What you are asked to do >>
For the lines from the one with "Given: Switch to Lister list view" to the end of the listing below, both ends included, give an exact copy and nothing more. Do not copy pictures.

★ ★ ★ ★ ★

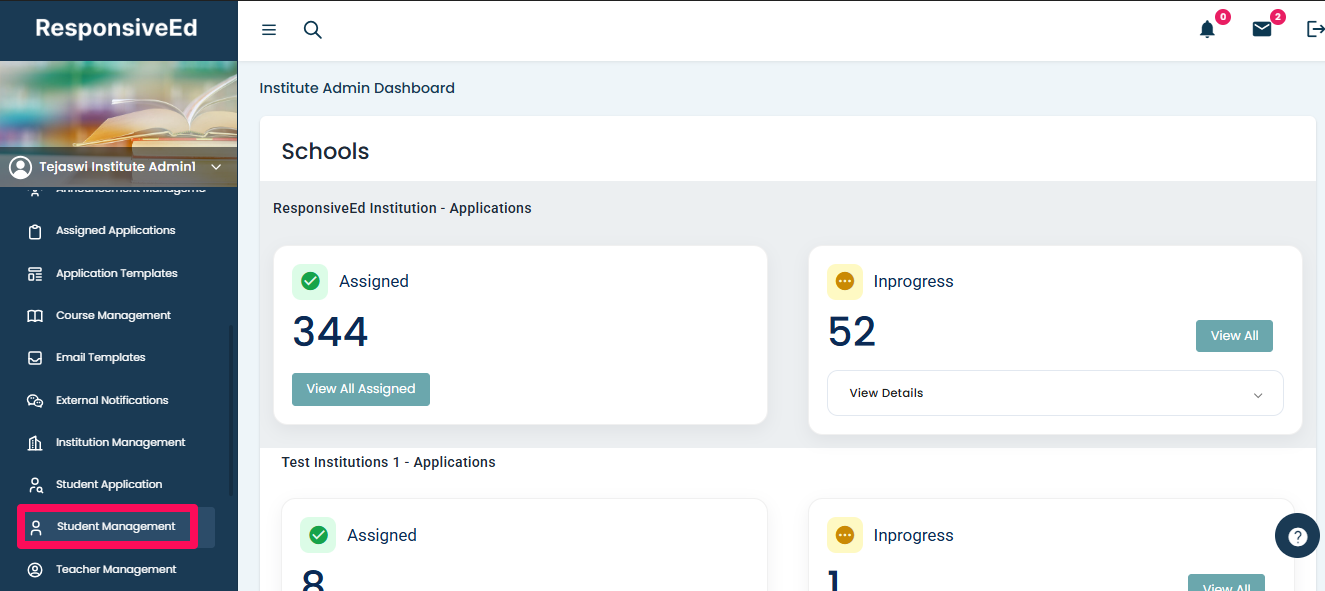Click View All in ResponsiveEd Inprogress card
The width and height of the screenshot is (1325, 591).
[1234, 336]
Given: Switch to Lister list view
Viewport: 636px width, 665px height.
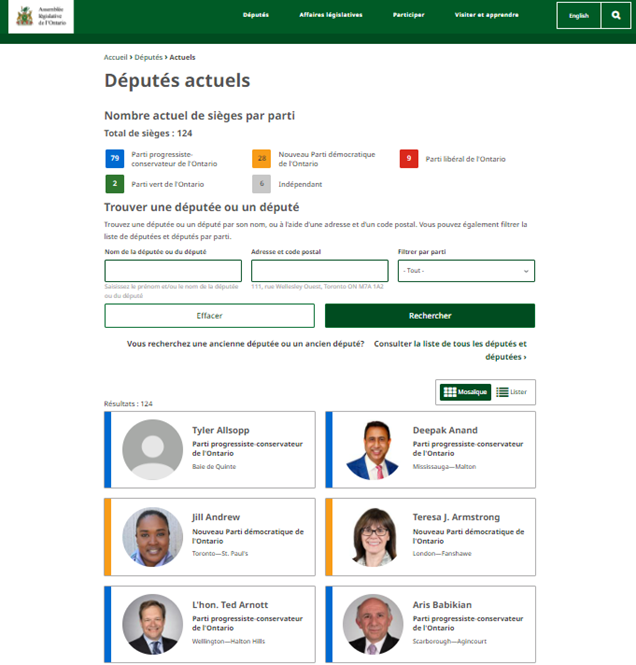Looking at the screenshot, I should pos(512,392).
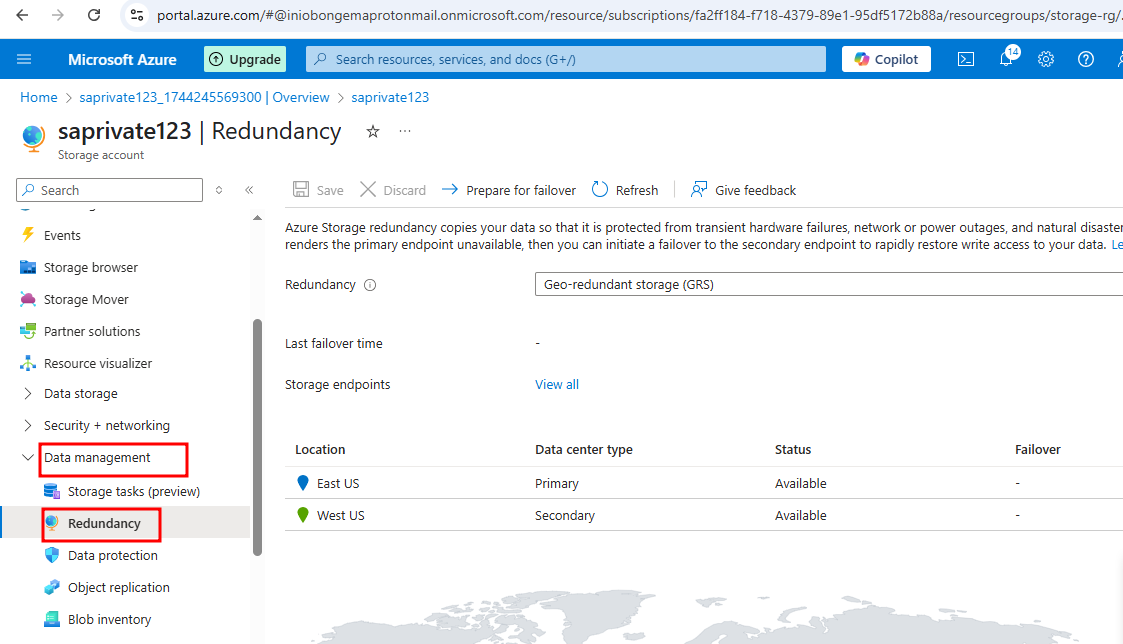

★ ★ ★ ★ ★

Solution for this problem >>
Given: Switch to Lister list view
Viewport: 636px width, 665px height.
Looking at the screenshot, I should pos(512,392).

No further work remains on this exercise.